EXERCISE AIM: In this exercise, every entry below is to be reproduced word for word.

───── INFORMATION PROVIDED ─────

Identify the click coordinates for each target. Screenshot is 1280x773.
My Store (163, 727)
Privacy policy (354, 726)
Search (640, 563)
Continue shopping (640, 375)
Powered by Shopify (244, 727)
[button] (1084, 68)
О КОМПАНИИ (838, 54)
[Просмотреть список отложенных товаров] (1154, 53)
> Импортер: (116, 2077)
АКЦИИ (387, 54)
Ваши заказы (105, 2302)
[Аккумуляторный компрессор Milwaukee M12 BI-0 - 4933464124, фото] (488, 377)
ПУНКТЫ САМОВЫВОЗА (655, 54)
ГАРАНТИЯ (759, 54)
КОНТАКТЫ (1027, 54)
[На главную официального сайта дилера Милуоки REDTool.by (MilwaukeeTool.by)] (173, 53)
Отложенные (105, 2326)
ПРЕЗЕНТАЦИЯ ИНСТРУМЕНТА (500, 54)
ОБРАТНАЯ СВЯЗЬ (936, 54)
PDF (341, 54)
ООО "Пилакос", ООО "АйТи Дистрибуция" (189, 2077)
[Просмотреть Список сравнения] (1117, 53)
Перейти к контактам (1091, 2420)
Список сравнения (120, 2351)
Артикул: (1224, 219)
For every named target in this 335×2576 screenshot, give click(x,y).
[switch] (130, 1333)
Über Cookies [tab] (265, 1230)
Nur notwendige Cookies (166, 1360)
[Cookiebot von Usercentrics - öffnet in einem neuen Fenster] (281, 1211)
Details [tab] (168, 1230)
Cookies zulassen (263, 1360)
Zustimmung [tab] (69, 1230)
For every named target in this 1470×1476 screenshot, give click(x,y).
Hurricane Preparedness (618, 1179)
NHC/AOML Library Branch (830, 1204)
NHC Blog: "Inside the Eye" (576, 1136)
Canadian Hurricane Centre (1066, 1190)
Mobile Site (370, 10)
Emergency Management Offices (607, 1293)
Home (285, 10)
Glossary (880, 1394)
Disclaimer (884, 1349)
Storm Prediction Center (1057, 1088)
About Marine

─────

YOUR SOLUTION:
Identify the click coordinates for each target. Screenshot is 1280x773.
My Store (163, 727)
Privacy policy (354, 726)
Search (640, 563)
Continue shopping (640, 375)
Powered by Shopify (244, 727)
[button] (1084, 68)
О КОМПАНИИ (838, 54)
[Просмотреть список отложенных товаров] (1154, 53)
> Импортер: (116, 2077)
АКЦИИ (387, 54)
Ваши заказы (105, 2302)
[Аккумуляторный компрессор Milwaukee M12 BI-0 - 4933464124, фото] (488, 377)
ПУНКТЫ САМОВЫВОЗА (655, 54)
ГАРАНТИЯ (759, 54)
КОНТАКТЫ (1027, 54)
[На главную официального сайта дилера Милуоки REDTool.by (MilwaukeeTool.by)] (173, 53)
Отложенные (105, 2326)
ПРЕЗЕНТАЦИЯ ИНСТРУМЕНТА (500, 54)
ОБРАТНАЯ СВЯЗЬ (936, 54)
PDF (341, 54)
ООО "Пилакос", ООО "АйТи Дистрибуция" (189, 2077)
[Просмотреть Список сравнения] (1117, 53)
Перейти к контактам (1091, 2420)
Список сравнения (120, 2351)
Артикул: (1224, 219)
For every named target in this 335×2576 screenshot, give click(x,y).
[switch] (130, 1333)
Über Cookies [tab] (265, 1230)
Nur notwendige Cookies (166, 1360)
[Cookiebot von Usercentrics - öffnet in einem neuen Fenster] (281, 1211)
Details [tab] (168, 1230)
Cookies zulassen (263, 1360)
Zustimmung [tab] (69, 1230)
For every named target in this 1470×1476 screenshot, give click(x,y).
Hurricane Preparedness (618, 1179)
NHC/AOML Library Branch (830, 1204)
NHC Blog: "Inside the Eye" (576, 1136)
Canadian Hurricane Centre (1066, 1190)
Mobile Site (370, 10)
Emergency Management Offices (607, 1293)
Home (285, 10)
Glossary (880, 1394)
Disclaimer (884, 1349)
Storm Prediction Center (1057, 1088)
About Marine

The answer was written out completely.